For QuartzNet-5 × 5, the SkipRemover model performs the best—only 0.021% from the baseline (Table 2). These results all have high accuracy likely because DNA basecalling is an easier sequence alignment task (only four classes) and the model is more than sufficient. For a harder ASR task such as LibriSpeech, QuartzNet-10 × 5 fails to converge without skip connections. Since the model must translate audio samples to text, the audio samples can be noisy, making ASR harder. LibriSpeech, in fact, divides its test samples into “dev-clean” for clearly spoken samples and “dev-other” for noisy samples. With such a challenging task, it is not possible to remove the skip connections (like with DNA basecalling). Nonetheless, QuartzNet-10 × 5 performs well under SkipShortener, as it is within 2% of the baseline WER (Table 3). For both QuartzNet-5 × 5 and -10 × 5, the best performing shortened skip connection model was one whose skip connections were shortened first and then trained from scratch. While SkipShortener has minimal accuracy loss for both QuartzNets, we recommend training a model with shortened skip connections from scratch for this task.

Overall, SkipRemover and SkipShortener perform better than either training on randomly initialized weights or training with KD only. For harder tasks such as ASR though, training a shortened-skip model from scratch is a better choice. Nevertheless, the success of SkipRemover and SkipShortener lies in augmenting KD with dynamic skip alterations.

4.2 Hardware Results

We first quantize ResNets ranging from 20 to 56 layers deep to see how Tailor’s accuracy fares under reduced precision. We then evaluate Tailor’s effects on hardware resources and latency by performing a case study on ResNet-20-style skip connections implemented using the hls4ml architecture, i.e., the designs illustrated in Figure 2. We select this style of skip connection because it is the fundamental building block of ResNets that range from 20 to 110 layers. In our case study, we vary the bit precision and number of filters to see how Tailor scales up. Based on how Tailor’s resource reductions scale, designers can understand how Tailor extrapolates to their own hardware designs. We report latency as well as P&R resource results on the Alveo U200 FPGA accelerator card (part no. xcu200-fsgd2104-2-e). For end-to-end application results, we evaluate the benefits of Tailor on two different styles of CNN architectures. The first uses the hls4ml tool to generate architectures. The second is the Reconfigurable DNN Engine—a 2D array of processing elements.

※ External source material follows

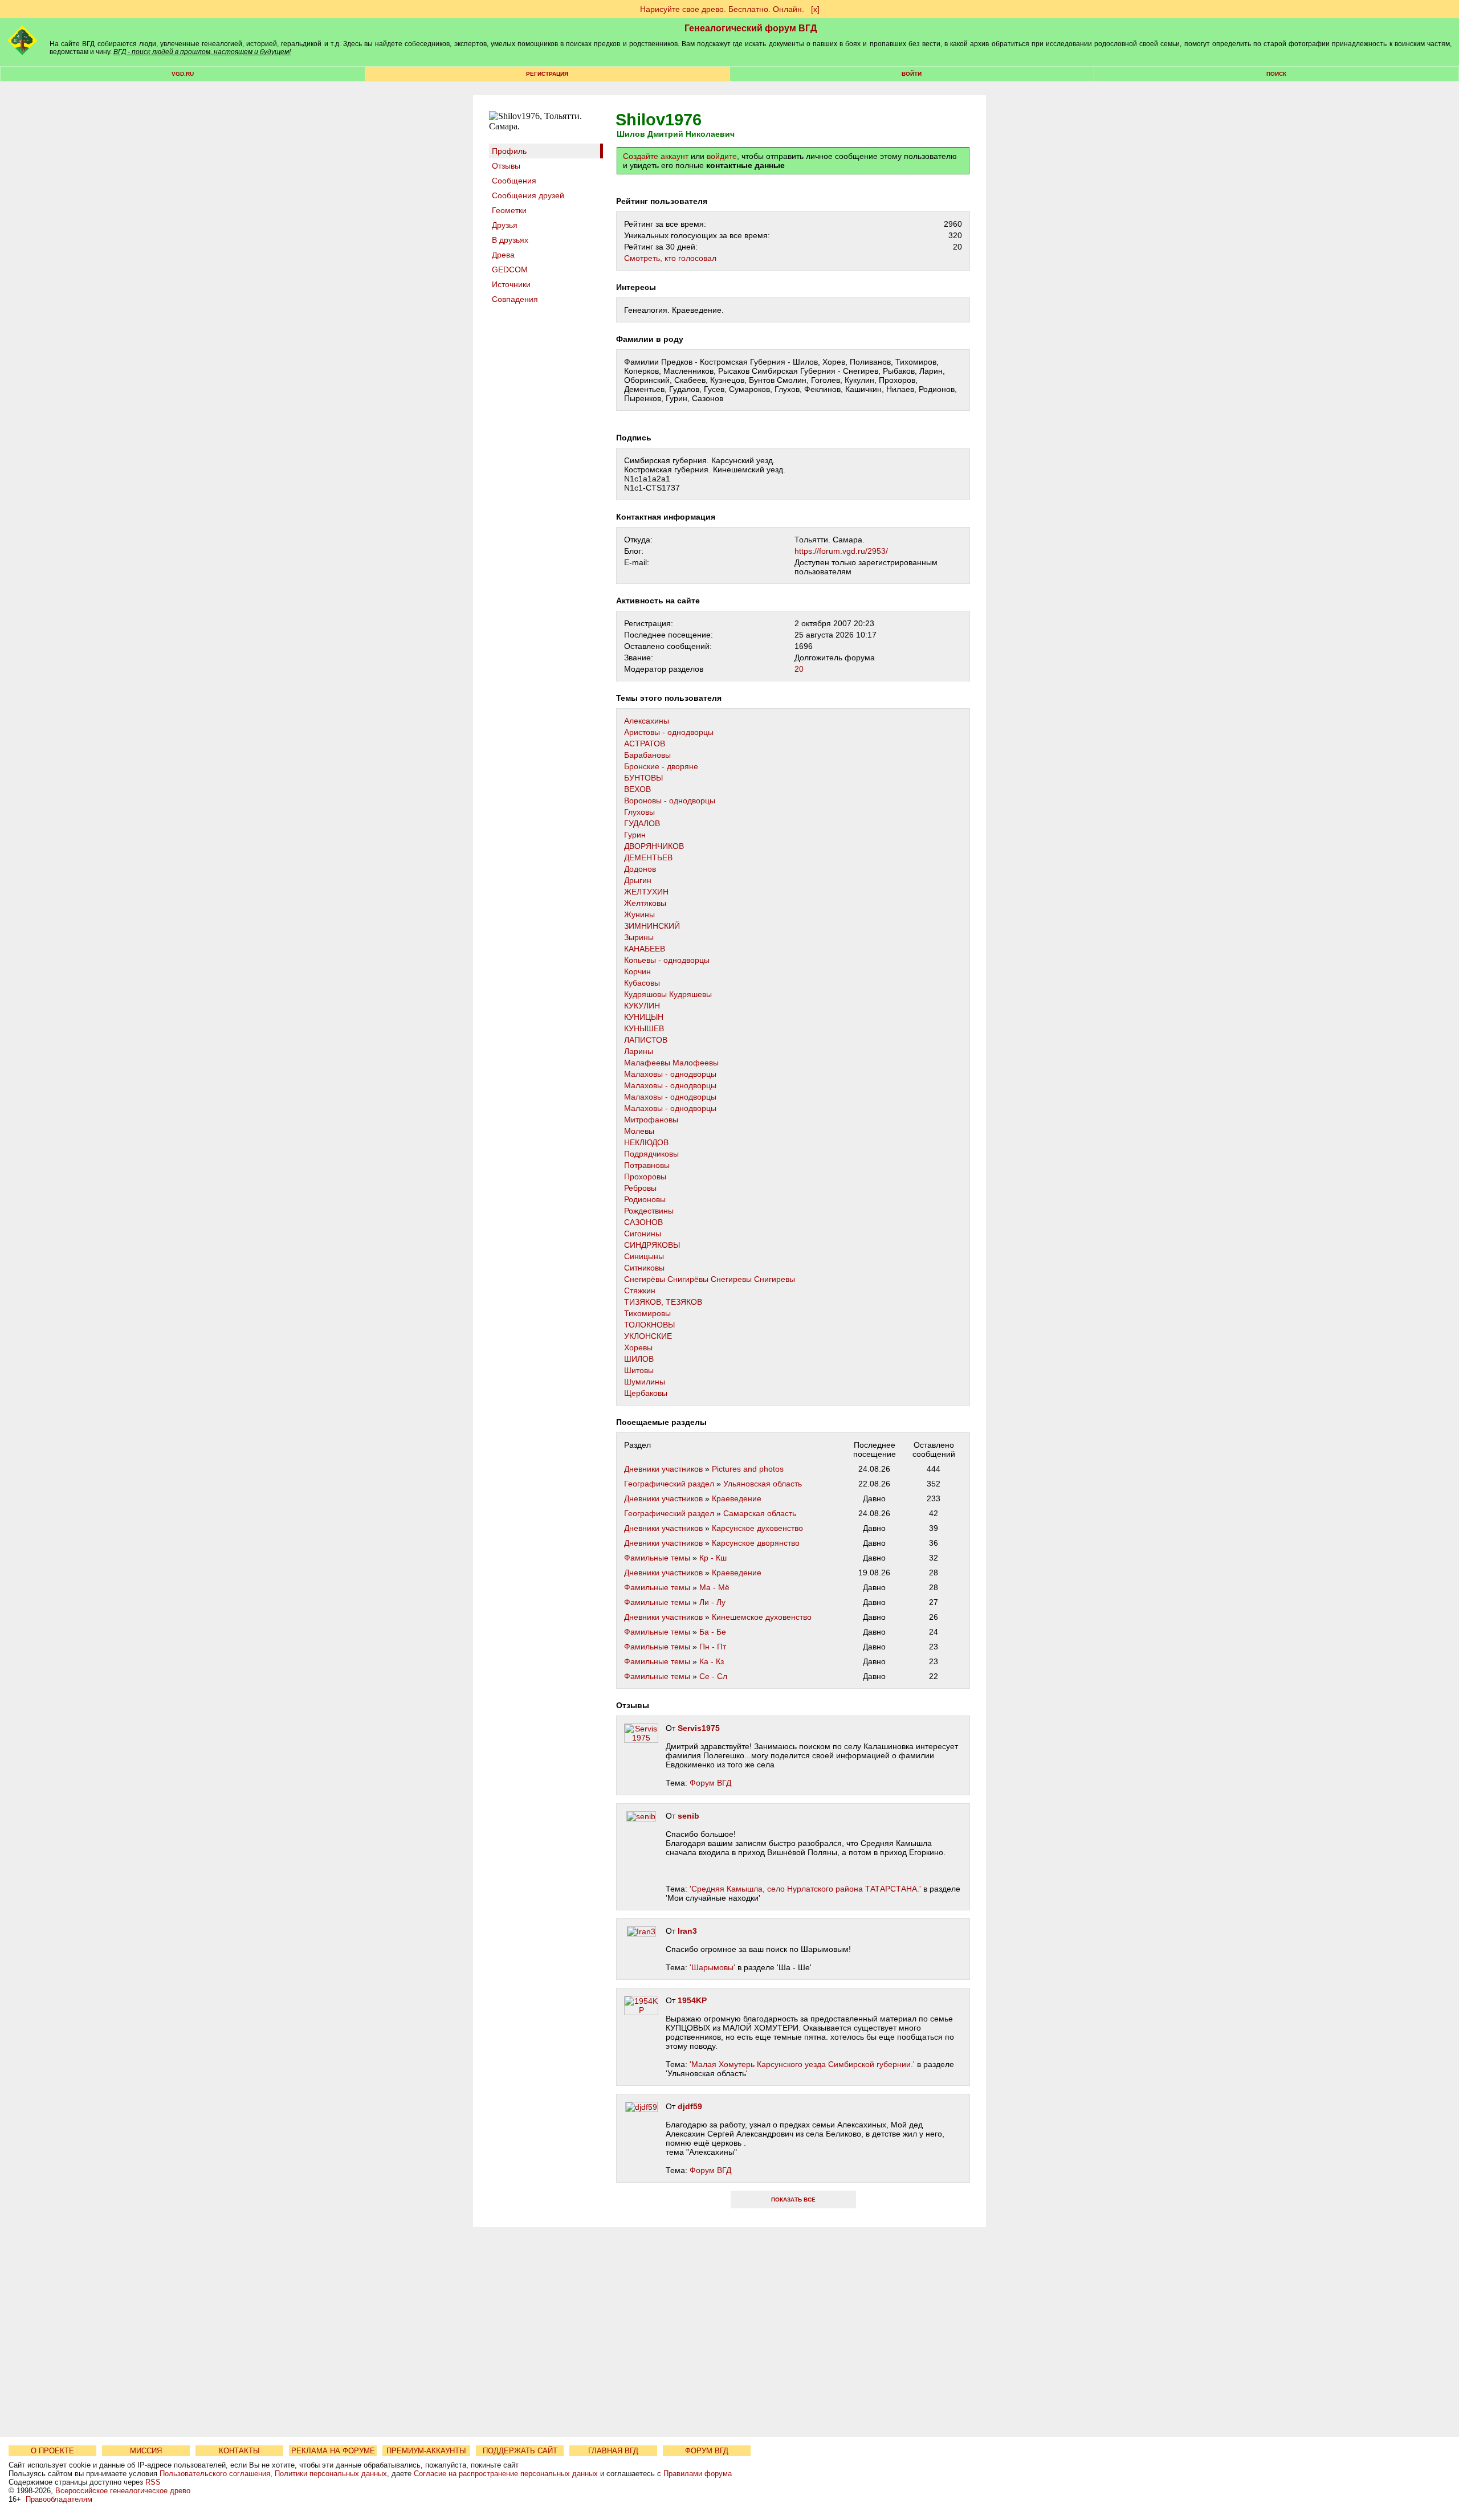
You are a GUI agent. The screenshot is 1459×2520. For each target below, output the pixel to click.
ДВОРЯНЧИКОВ (654, 846)
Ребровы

Both styles of architectures are described in Section 3.1.

4.2.1 Quantization.

The parameters of a hardware-accelerated NN are typically quantized from floating-point to fixed-point precision [6, 33, 48].

Quantizing deep NNs with minimal accuracy loss is a largely manual and time-consuming task [14]. We use Brevitas [38] to quantize our SkipRemover and SkipShortener ResNets with depths of 20 to 56 from 32-bit floating-point (float32) to 8-bit and 4-bit fixed-point precision on the CIFAR-10 dataset. We modified Tailor’s hardware-aware training algorithm in which the teacher continues to use floating-point representation whereas the student is quantized. This results in the student undergoing quantization-aware training. In Figure 8, we find that SkipShortener ResNets consistently outperform traditional ResNets under Brevitas quantization-aware training by 0.5%. SkipRemover ResNets start to suffer from the lack of bits as they get deeper, with accuracy dropping to random classification for ResNet-56. However, Brevitas is only one of dozens of ways to quantize neural networks [9, 10, 14, 33, 46]; thus, it may be the case that a SkipRemover ResNet-56 requires a different method of quantization to achieve a quantized accuracy similar to its float32 counterpart.

Fig. 8.

4.2.2 FPGA Evaluation.

Our first study looks solely at one ResNet block. The second study performs an end-to-end implementation of ResNet8 and ResNet50.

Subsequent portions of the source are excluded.